- _Provided passage_
● ● ●

07.18.13
Tech Tip for Today
Don’t watch Net TV on original content server websites of mega-corporations. They drip with what would have been considered malicious programming ten years ago.
I have been mildly interested in Under the Dome, the CBS serialization of the King science-fiction novel. If you watch it on CBS’s website it lays an unnecessary burden on you.
It’s far easier and more pleasant to watch it off a site that provides pirated streams, like Couch Tuner.
And this is because American mega-business entertainment and news websites have largely gone over to using malicious programming web design to wring maximum value from online viewers. They all use scripting to take over your machine, instituting endless background downloading and churn to whatever stream you are intent on viewing or listening to. The programming design of the page is not to benefit the user in any way. It is to squeeze maximum big data and value from the target.
Let’s take Rolling Stone magazine’s website as another example.
If you read Matt Taibbi’s space regularly you’ll have noticed that the RS designers have put in a click trap as well as an annoying overlay. When you click on a Taibbi post the first time it will load a Facebook sign-on so that it can reach into your profile on the social network. And this is not because they like you and are trying to make an easy, pleasant experience of the reading.

● ● ●

- _Material shown_

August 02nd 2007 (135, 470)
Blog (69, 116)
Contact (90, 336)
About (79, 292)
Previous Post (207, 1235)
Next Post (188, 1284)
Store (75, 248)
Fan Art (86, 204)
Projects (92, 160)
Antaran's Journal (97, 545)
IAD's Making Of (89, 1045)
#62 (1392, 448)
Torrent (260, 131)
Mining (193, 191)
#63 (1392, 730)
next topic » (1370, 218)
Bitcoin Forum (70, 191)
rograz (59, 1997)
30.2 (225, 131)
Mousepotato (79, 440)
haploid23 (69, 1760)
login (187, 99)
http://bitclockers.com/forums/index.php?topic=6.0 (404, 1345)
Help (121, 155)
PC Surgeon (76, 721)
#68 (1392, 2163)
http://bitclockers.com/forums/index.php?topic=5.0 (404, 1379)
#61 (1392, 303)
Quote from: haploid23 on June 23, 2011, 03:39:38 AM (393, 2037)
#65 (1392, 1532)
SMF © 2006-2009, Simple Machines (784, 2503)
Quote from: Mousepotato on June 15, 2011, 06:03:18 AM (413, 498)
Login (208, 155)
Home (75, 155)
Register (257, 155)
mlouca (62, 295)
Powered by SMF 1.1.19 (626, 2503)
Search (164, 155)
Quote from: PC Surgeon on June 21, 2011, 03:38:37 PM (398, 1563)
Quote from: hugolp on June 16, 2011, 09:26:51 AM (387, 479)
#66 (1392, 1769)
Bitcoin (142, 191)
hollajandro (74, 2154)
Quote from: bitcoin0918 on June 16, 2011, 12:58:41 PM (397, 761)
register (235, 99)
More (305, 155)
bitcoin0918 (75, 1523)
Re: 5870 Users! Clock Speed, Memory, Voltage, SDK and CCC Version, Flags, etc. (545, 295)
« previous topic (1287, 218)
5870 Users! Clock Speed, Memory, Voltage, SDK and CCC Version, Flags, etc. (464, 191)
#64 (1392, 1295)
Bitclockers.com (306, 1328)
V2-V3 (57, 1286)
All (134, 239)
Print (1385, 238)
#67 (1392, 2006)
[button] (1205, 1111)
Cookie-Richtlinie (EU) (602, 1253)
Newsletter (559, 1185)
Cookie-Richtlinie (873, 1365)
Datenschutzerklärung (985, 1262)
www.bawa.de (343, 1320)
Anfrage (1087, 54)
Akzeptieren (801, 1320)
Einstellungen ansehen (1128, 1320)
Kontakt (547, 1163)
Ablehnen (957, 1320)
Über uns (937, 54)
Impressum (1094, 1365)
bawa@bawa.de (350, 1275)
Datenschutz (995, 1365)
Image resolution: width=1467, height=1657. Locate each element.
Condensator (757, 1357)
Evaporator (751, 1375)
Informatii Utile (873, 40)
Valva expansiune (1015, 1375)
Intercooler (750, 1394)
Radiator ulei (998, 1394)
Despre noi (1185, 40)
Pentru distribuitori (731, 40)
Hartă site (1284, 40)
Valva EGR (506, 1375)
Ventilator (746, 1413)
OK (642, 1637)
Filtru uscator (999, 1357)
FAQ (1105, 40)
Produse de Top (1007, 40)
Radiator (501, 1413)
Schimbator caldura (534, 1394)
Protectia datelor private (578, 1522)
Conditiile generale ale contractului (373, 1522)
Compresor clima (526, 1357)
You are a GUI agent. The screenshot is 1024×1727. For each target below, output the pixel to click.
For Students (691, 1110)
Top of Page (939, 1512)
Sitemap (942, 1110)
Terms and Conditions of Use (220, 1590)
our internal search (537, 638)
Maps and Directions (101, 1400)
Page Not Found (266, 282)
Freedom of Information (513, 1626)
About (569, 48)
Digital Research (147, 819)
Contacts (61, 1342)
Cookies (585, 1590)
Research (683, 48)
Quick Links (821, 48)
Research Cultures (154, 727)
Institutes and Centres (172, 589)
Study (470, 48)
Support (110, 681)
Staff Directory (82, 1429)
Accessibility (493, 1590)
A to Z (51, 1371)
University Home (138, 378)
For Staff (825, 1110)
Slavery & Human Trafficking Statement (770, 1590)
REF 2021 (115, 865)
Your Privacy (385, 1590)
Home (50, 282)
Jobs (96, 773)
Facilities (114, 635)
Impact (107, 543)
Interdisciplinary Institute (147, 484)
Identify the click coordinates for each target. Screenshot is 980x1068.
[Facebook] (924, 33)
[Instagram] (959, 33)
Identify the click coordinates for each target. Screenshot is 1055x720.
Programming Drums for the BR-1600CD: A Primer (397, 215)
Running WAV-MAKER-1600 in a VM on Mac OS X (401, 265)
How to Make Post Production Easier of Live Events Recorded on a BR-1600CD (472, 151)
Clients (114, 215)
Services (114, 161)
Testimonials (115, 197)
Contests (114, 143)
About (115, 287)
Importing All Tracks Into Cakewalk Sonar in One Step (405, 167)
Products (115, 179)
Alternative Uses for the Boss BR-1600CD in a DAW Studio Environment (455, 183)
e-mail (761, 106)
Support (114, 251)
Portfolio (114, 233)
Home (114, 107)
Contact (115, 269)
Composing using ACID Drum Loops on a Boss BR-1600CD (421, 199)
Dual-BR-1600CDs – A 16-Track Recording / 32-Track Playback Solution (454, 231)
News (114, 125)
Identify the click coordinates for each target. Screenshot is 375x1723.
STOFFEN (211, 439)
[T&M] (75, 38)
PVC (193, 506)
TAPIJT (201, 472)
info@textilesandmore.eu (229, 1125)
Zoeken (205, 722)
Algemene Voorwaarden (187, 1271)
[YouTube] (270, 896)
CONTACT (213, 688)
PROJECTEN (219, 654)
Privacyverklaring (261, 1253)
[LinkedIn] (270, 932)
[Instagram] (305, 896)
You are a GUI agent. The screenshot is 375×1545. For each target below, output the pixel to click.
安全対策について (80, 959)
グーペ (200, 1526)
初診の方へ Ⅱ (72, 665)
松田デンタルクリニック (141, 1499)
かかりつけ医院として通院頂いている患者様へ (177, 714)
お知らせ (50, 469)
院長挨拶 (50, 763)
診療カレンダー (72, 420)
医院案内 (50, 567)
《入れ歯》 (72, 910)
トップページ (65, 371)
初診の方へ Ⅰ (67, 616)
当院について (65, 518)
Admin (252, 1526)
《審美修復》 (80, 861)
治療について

● ● ●

- _Objective 1_
In the tech tip post, which site does the writer give as an example of one that provides pirated streams?
- _Objective 2_
Pick up the tech tip post after its last sentence and keep writing.
The rows have no part in this.

- _Written reply 1_
Couch Tuner.

- _Written reply 2_
RS wants your profile data for use in its advertising department. It wants the ability to sneakily add likes you may not be interested in giving to its own presence. And it wants your material for whatever reciprocal deal it has going with the ZuckerBorg. This just for the privilege of reading a damn blog posting already festooned with digital advertising.
Most of this is plainly hostile. American web users accept this because it is normalized. They have been conditioned to take a daily dispensation of digital guff as good. The web was far from always being like this.
You can deal with this level of corporate animosity, for television anyway, by using the pirate aggregator I linked to at the beginning of the piece. If you do so and you’re savvy enough about your machine, you’ll immediately see the processing burden is far less, even with pop-ups from the Internet’s bottom-feeders.
There is no reason for streamed network television or video to take over your device.
Paradoxically, pirate sites which established the reputation for giving you malicious gifts you didn’t want, are now a more pleasant place to do on-line viewing of mainstream corporate product.
They also dispense with the commercial breaks.
I don’t have a problem with commercials but in today’s world their elimination becomes an added small pleasure, too. Because in erasing them more layers of the automation of reflexive corporate grasping that permeates every aspect of the American experience are peeled away.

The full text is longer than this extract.